Es gibt jede menge sehr lukrativer Projekte, sowohl OpenSource als auch unfrei, die OpenSSL verwendet haben. keiner von denen hat sich hingesetzt und mal den OpenSSL-Code ernsthaft auf Fehler untersucht.
Man könnte also direkt sagen: Marktwirtschaftlich orientiert entwickelter Code ist hier grandios gescheitert.

Die Presse ist gescheitert. Sie hat ihre Informationspflicht nicht erfüllt. Nirgendwo in der nicht-technikaffinen Presse habe ich auch nur eine Erklärung zu diesem Thema gefunden die OpenSource oder auch nur Heartbleed weit genug verstanden hat um das Problem zu erklären.

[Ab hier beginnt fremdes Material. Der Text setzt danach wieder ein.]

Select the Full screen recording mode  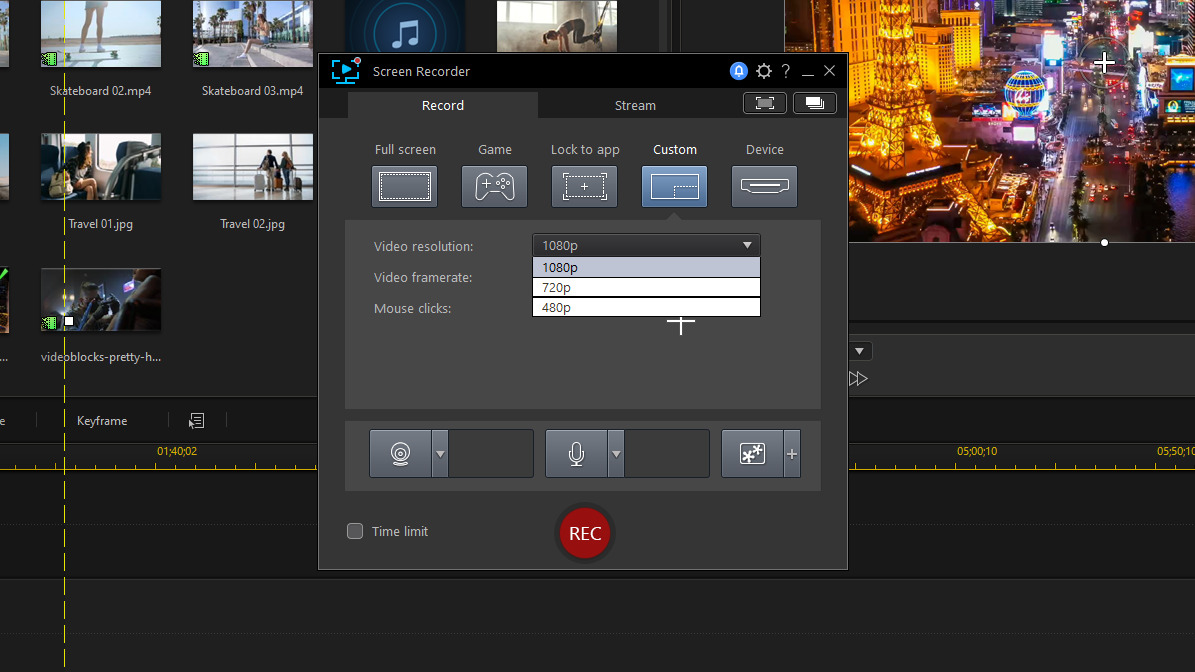click(x=404, y=186)
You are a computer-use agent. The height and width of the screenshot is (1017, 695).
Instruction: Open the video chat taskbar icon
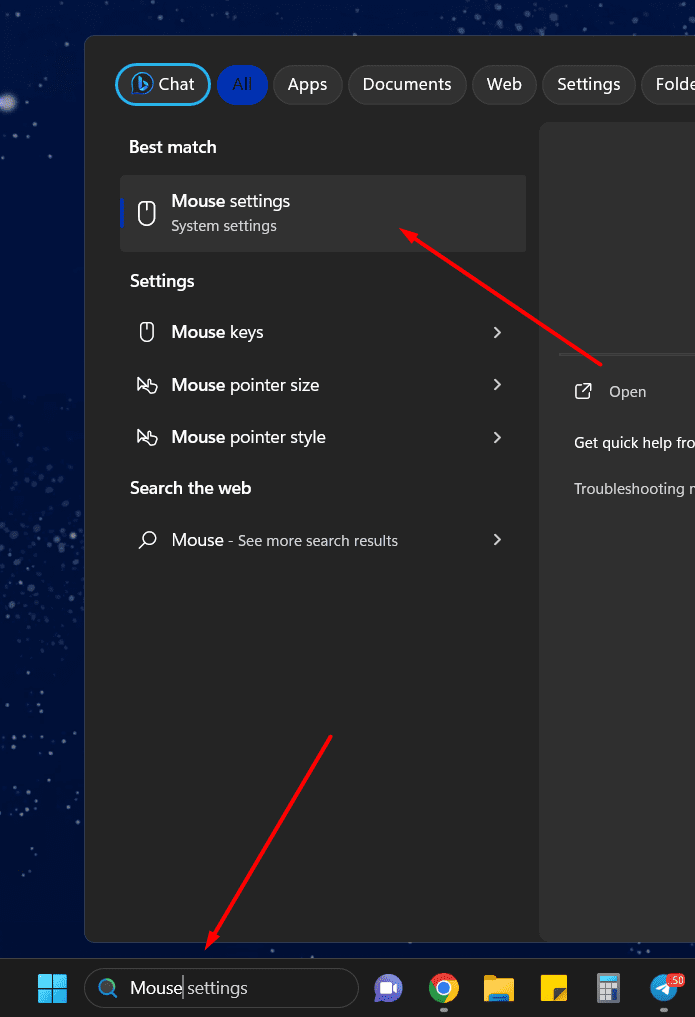(x=388, y=988)
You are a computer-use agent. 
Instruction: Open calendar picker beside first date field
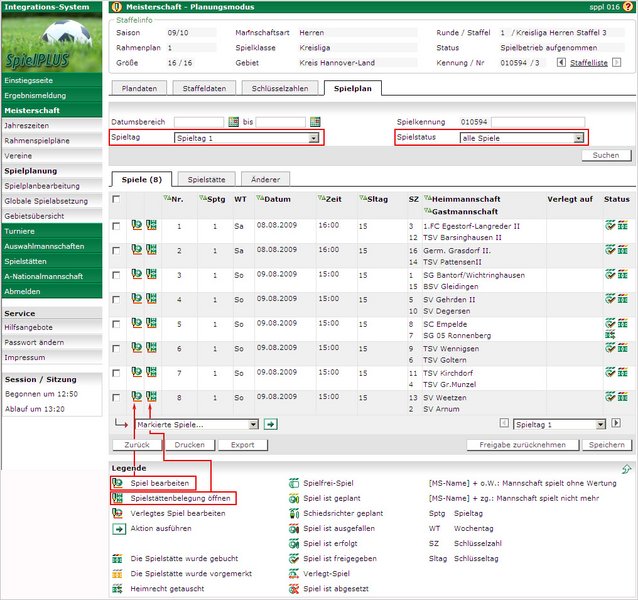click(233, 121)
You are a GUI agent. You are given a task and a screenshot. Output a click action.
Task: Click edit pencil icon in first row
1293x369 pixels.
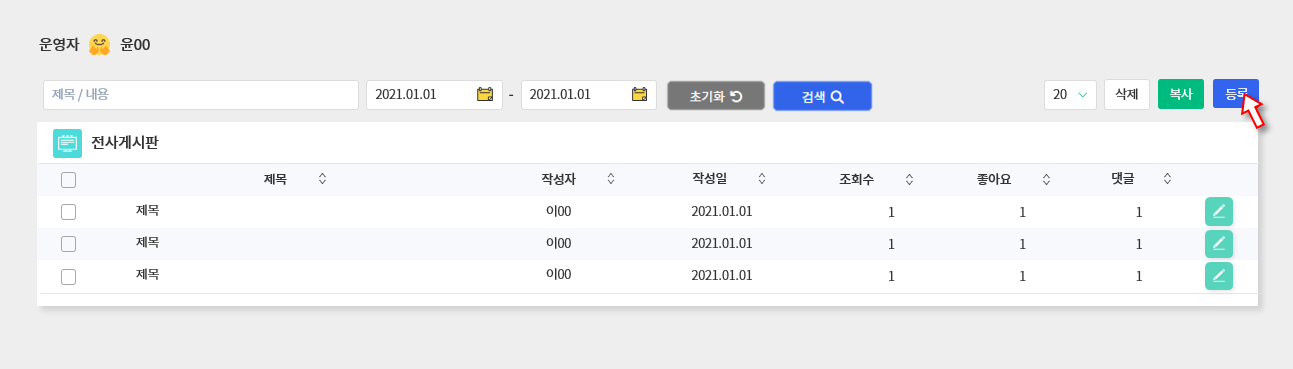pos(1219,211)
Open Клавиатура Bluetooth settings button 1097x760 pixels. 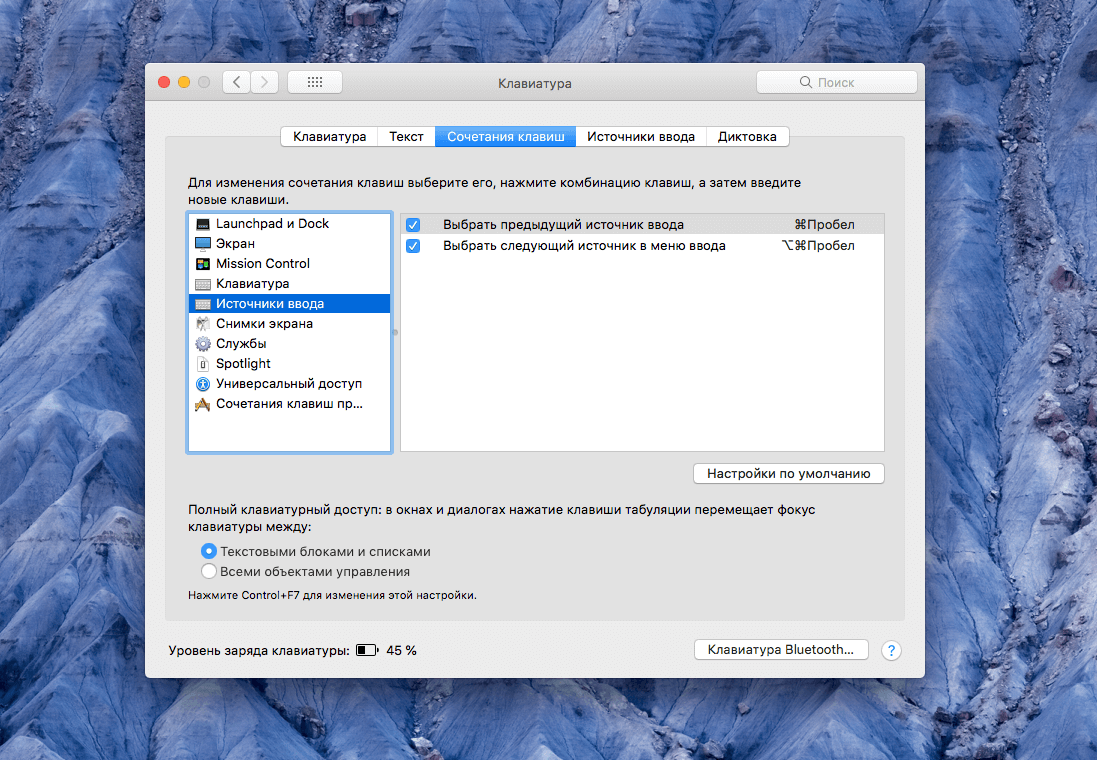point(780,650)
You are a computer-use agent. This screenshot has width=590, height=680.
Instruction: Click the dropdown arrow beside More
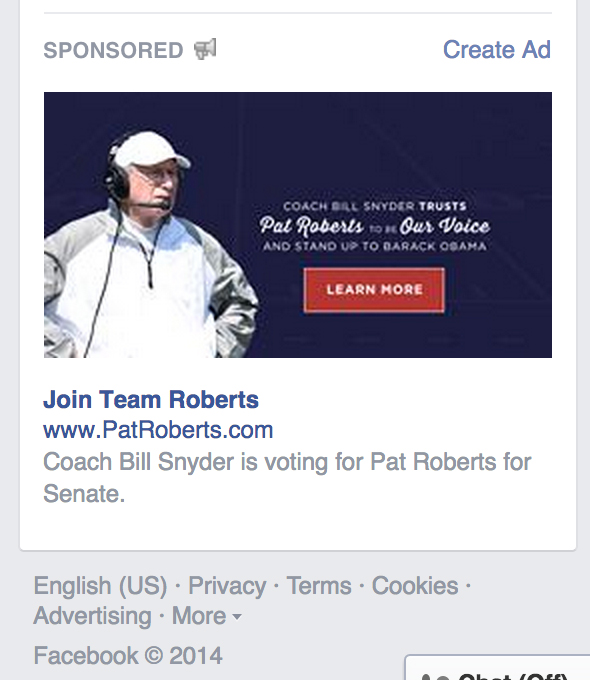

Wir haben Dinge wie das BSI und unser nationales Zaiber-Abwehrzentrum. Andere Länder haben ähnlichen Scheiß. Selbst bei Polizei und Geheimdiensten könnte man sich eine Pflicht zusammen reimen wie die dafür verantwortlich sind uns vor solchen Dingen zu schützen.

Die Möglichkeiten waren da. Der Sourcecode ist verfügbar. Sie hätten nur Geld in die Hand nehmen müssen und Infrastruktur auf Schwachstellen untersuchen müssen.

Wenn die Aufgaben dieser Behörden enthalten uns vor Sicherheitsproblemen in wichtiger IT-Infrastruktur zu schützen. Was haben die dann getan? Gerade hier, bei offensichtlichen Problemen in grundlegender Infrastruktur, fragt keiner wozu wir diese Zentren haben.
Warum bezahlen die nicht mal Code-Audits von Linux, OpenSSL, verbreiteten SQL-Datenbanken, Webservern und ähnlichem?

Diese Regierungs-Institutionen sind gescheitert. Sie haben ihre Aufgabe nicht erfüllt.

Importierte/Alte Kommentare:

#1676: 25.Apr.2014 10:04 von Peter Macheli

Recht haste. In allen Punkten! Auch wenn es kribbelt und ich gern ein paar Kommata hinzufügen würde, um die Lesbarkeit Deines Codes zu verbessern. Trotzdem, volle Zustimmung, besonders nochmal zum zweiten Teil!